"Yes, our mother. I've almost forgotten what she looked like even, but I suppose you remember her better than I do, though I don't see why you should, considering the length of time that you were away from her and—see here, Lynn, you've been here an ungodly time; I don't want to hurry you, but—oh, I say! Amherst is puzzling his brains out as to how I can write such healthy, humourous prose. You would have shouted if you had heard him, the other night."

"Perhaps. But I must go, directly."

Lynn shivered and drew her fur a little more closely about her throat.

"I must go now, Liol," she repeated in a low voice. "Good-bye. And don't—but there! what's the use of talking? Do as you please, dear; only try to love me a little if you can. You're all I've got."

"Mighty little at that, too!

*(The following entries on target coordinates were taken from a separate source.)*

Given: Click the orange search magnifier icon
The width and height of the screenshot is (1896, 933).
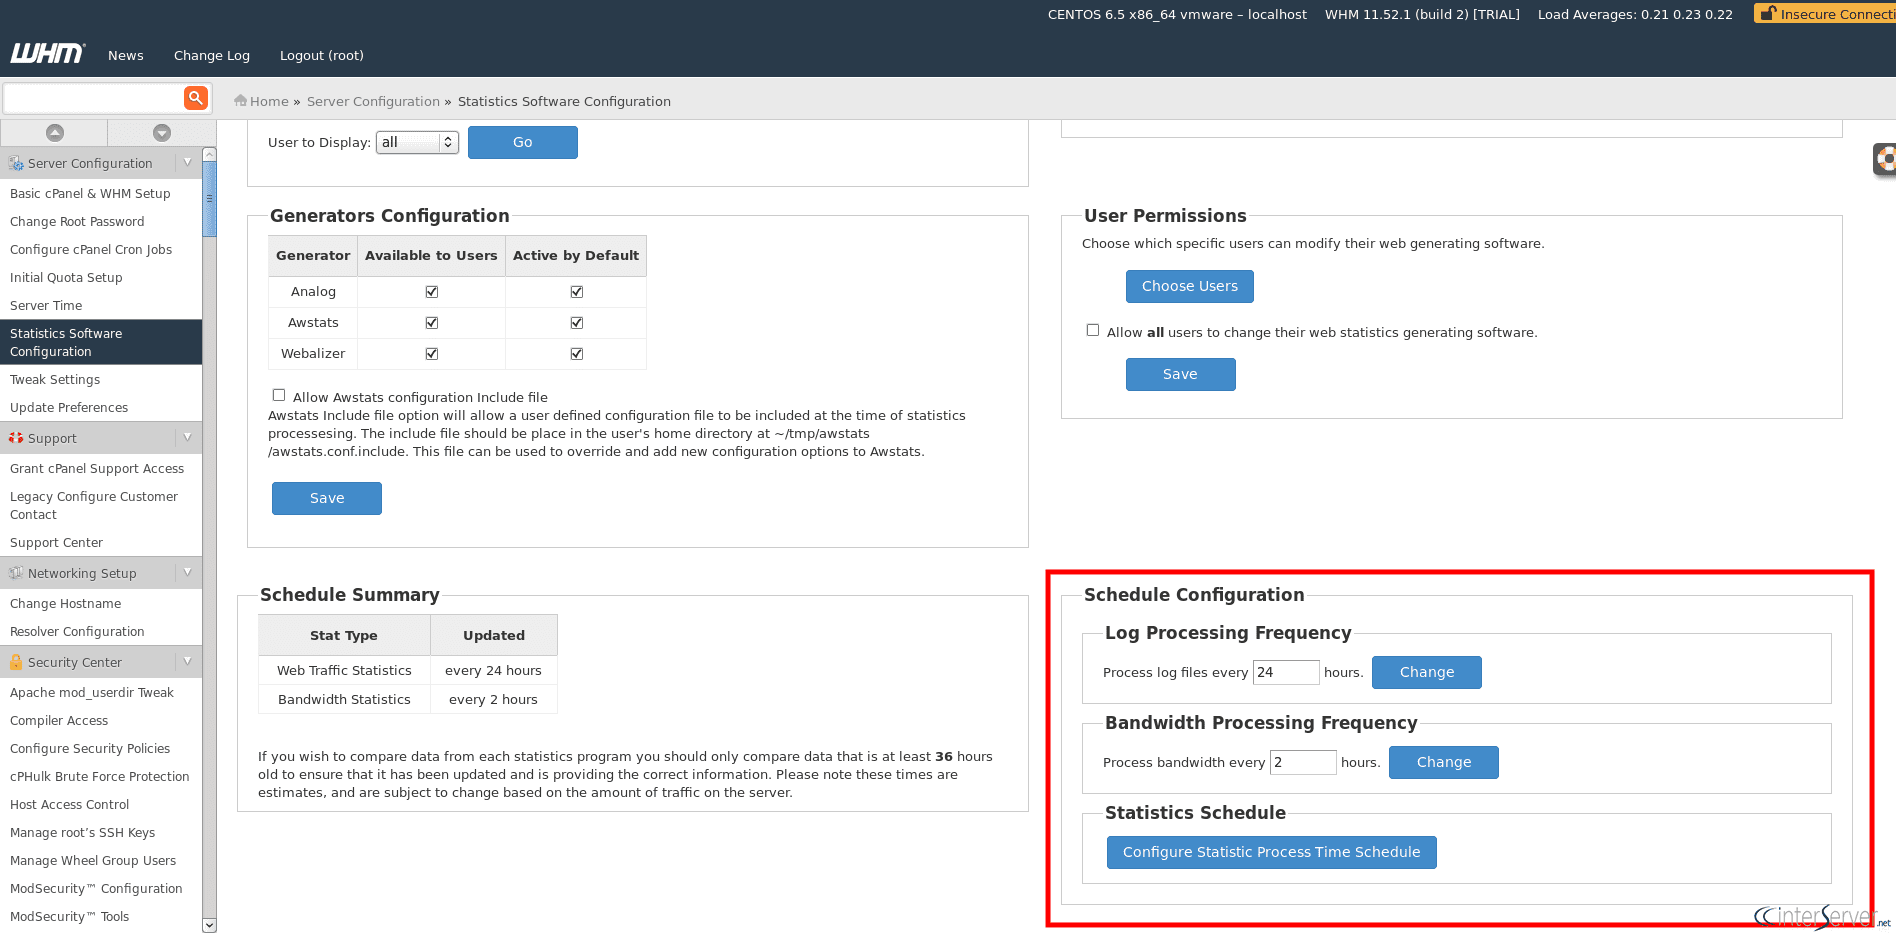Looking at the screenshot, I should 195,98.
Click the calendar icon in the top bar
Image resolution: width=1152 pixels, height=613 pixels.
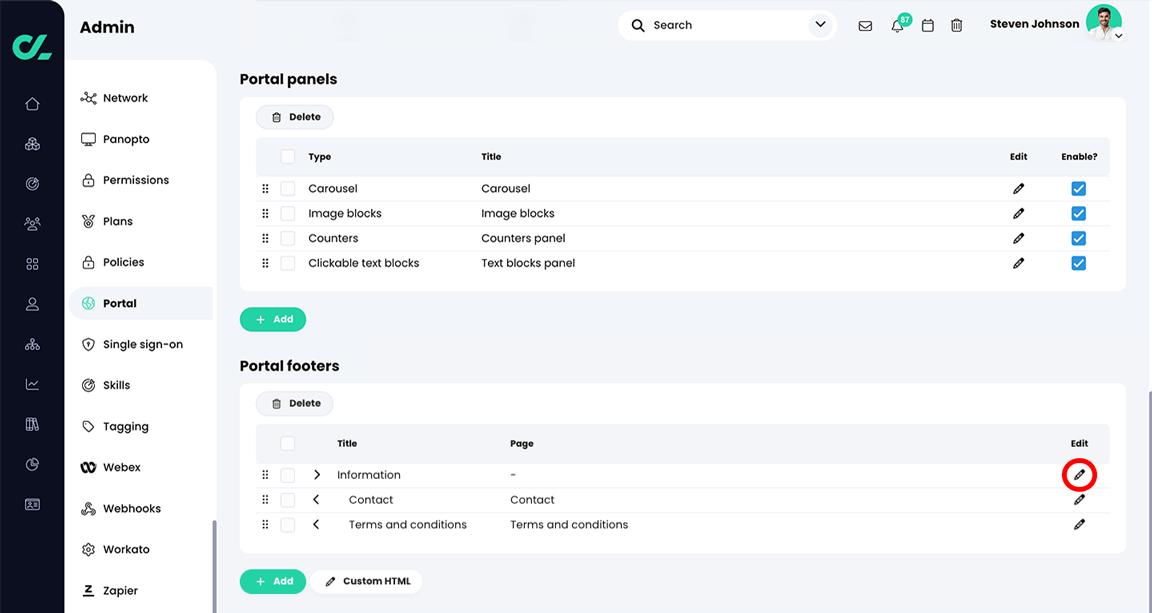coord(927,25)
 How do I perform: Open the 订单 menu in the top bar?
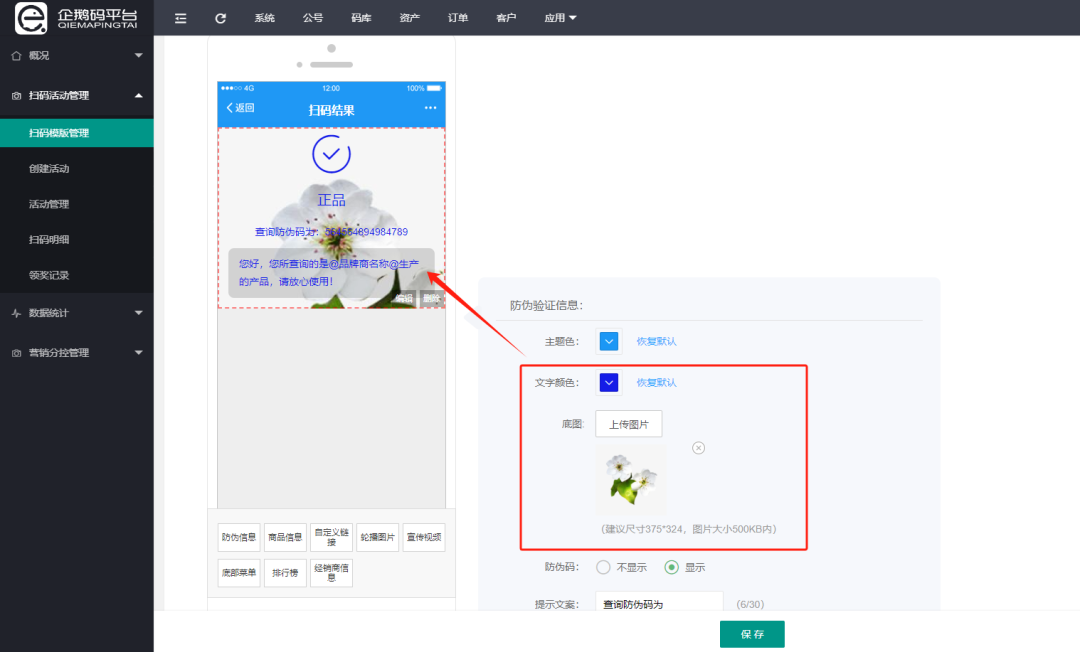point(457,17)
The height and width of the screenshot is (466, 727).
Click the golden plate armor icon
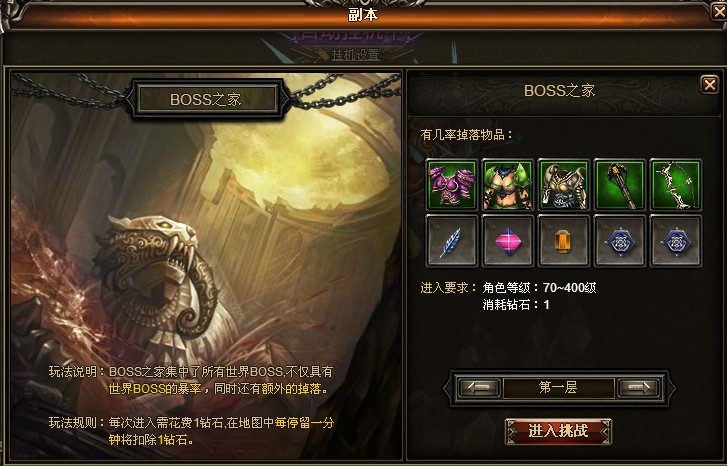564,185
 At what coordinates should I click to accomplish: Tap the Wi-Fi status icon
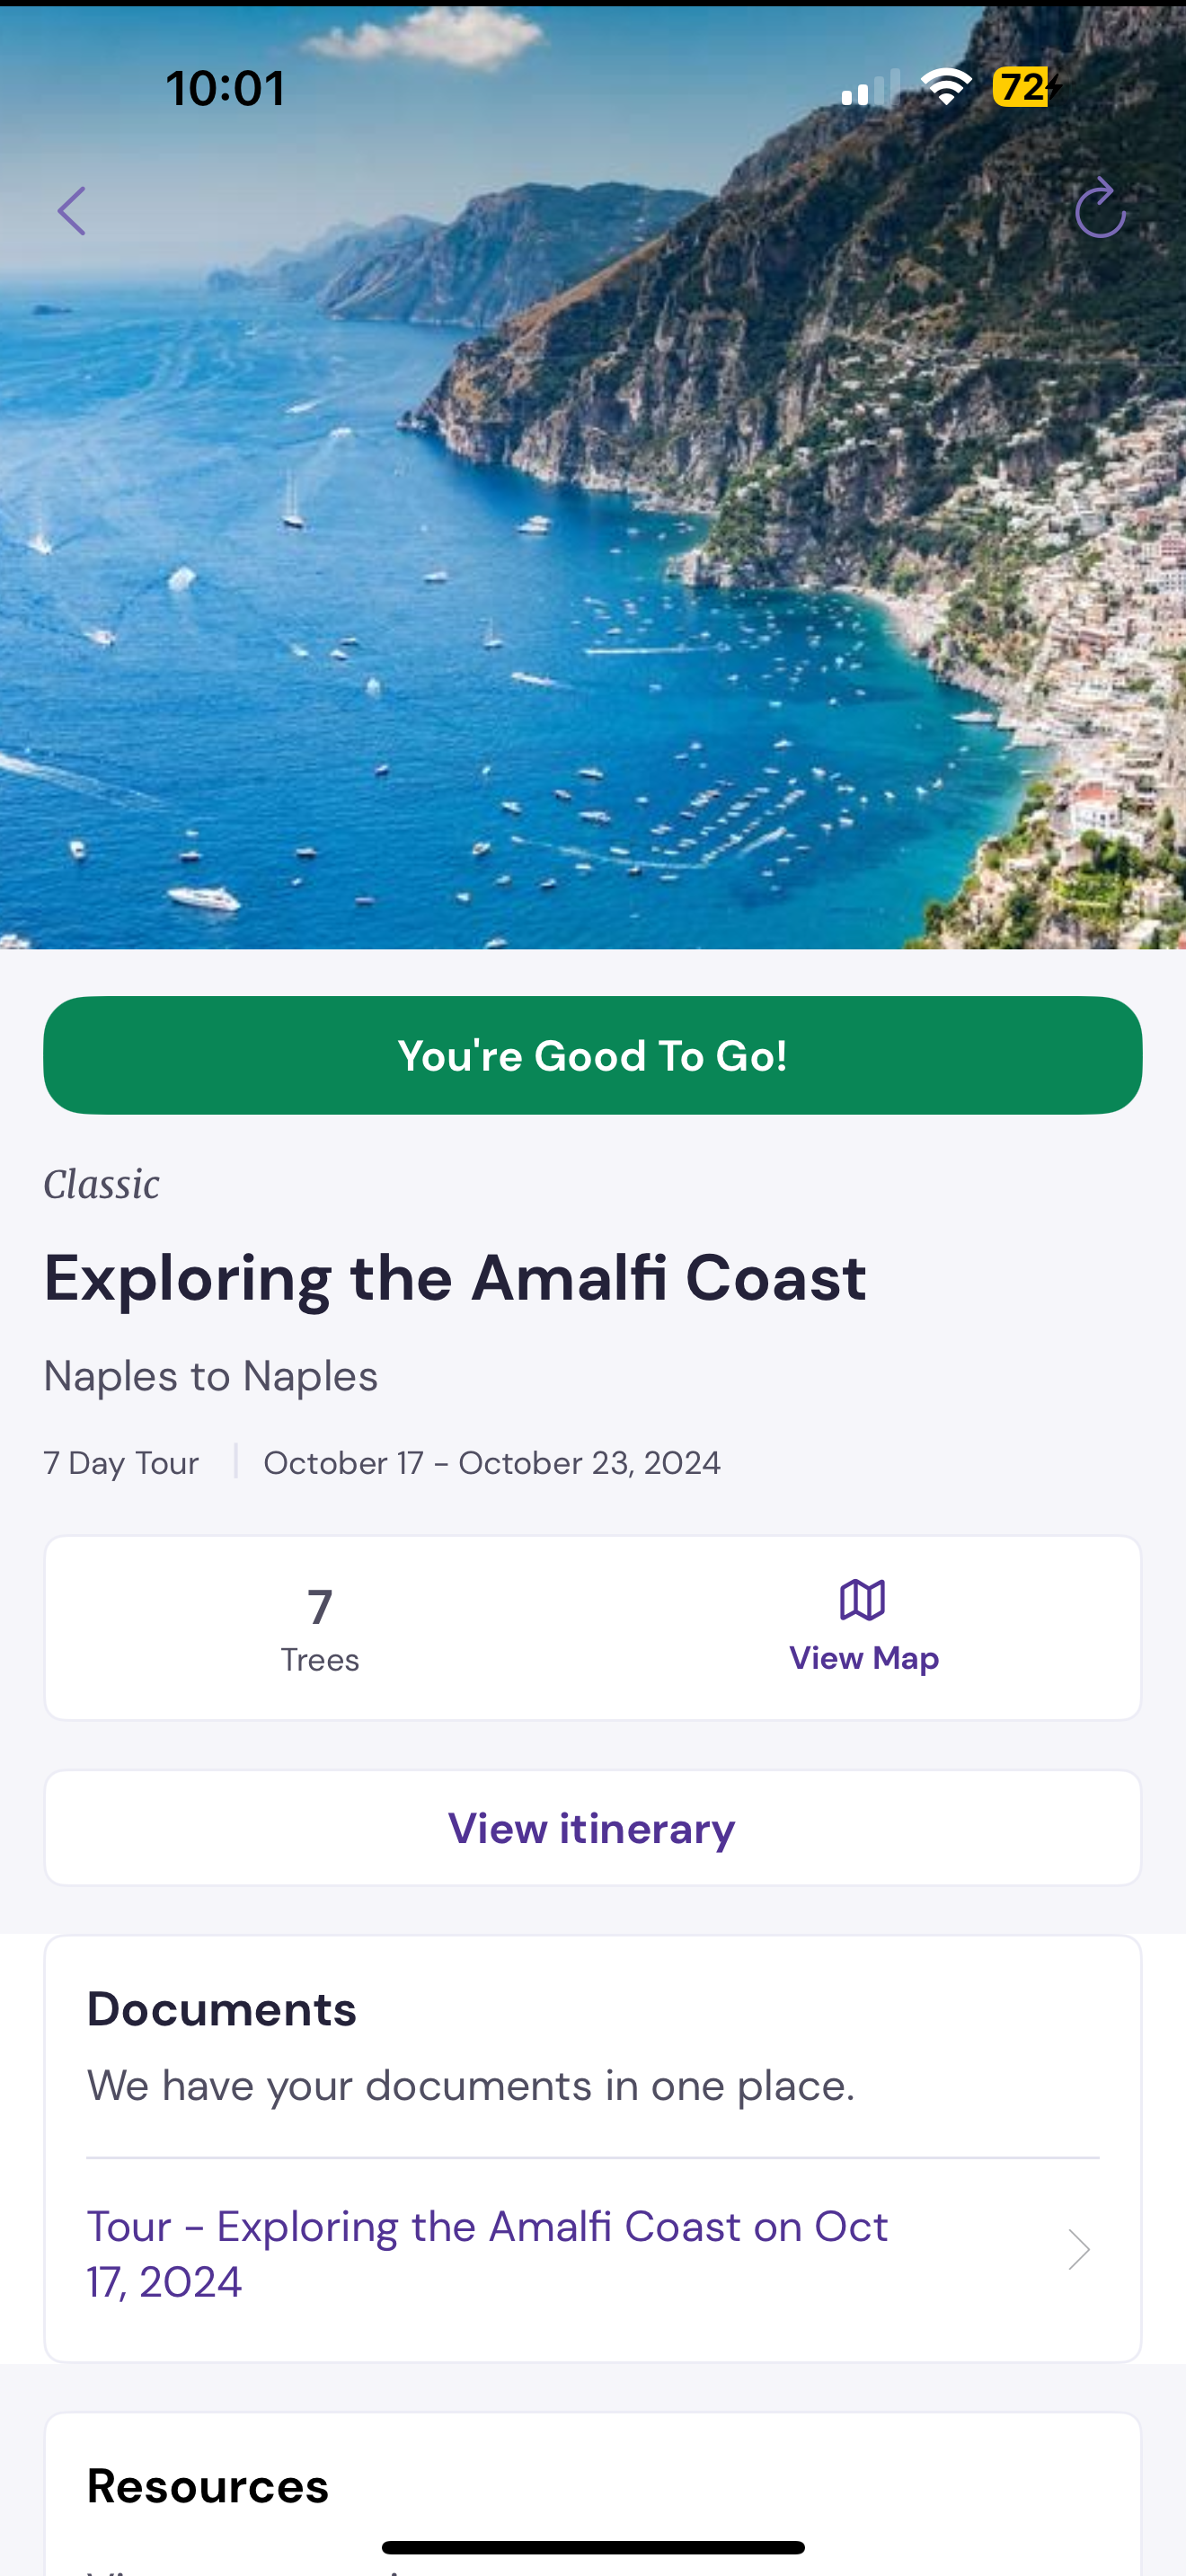[946, 87]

You have but little here below nor will you have that little long—there, don't look like that, old girl! I'm only joking, you know."

With this joke ringing in her ears Lynn left; passed down the rickety stairs, through the dark doorway, out upon the noisy street. It was not a savoury neighbourhood this, where her brother had elected to take up his abode. In fact, it was not a place for a lady at any hour of the day or night. In face of an overpowering compulsion, however, a woman sometimes forgets that she is a lady, and this was what had happened in Lynn's case. The love which, in the majority of instances, is divided among parents, brothers, sisters, husband, children, had been concentrated upon one object. A foolish vow exacted by a delirious and dying woman had become the important thing in Lynn Thayer's life, the keeping of it a sacred duty.

We are usually punished both for our follies and our virtues, and Lynn was certainly severely punished for hers. Ricossia, as he was called, in Montreal, kept her on a constant rack of uncertainty and suspense. Daily, hourly, she expected to hear of his death and, sometimes, in moments of more than usual bitterness and grief, she almost wished that he were safe in the grave and incapable of doing himself or her more harm. The unworthiness of the loved object, moreover, made life proportionately bitter; the necessity for constant deceit and stealth was a cruel necessity to one of her nature, and the witty tales which helped to procure her brother the luxuries he craved were frequently written in anguish of heart and despair of spirit. Poor Punchinello, dancing gaily on the night his love died and his heart was broken, has many a modern prototype.

Yet through all the disgust and grief which his nature and actions caused her, her love never faltered. To her, the drinking, drug-crazed youth in whose degenerate nature there was not a trace of anything high or kind was the baby brother of early days; the baby brother whom she had tended, adored, sacrificed and been sacrificed for during the most impressionable years of her life. The tiny creature had crept into the lonely heart of the child, satisfying every want, sweetening every bitterness. There had been nothing else in Lynn's life that had held comparison with this.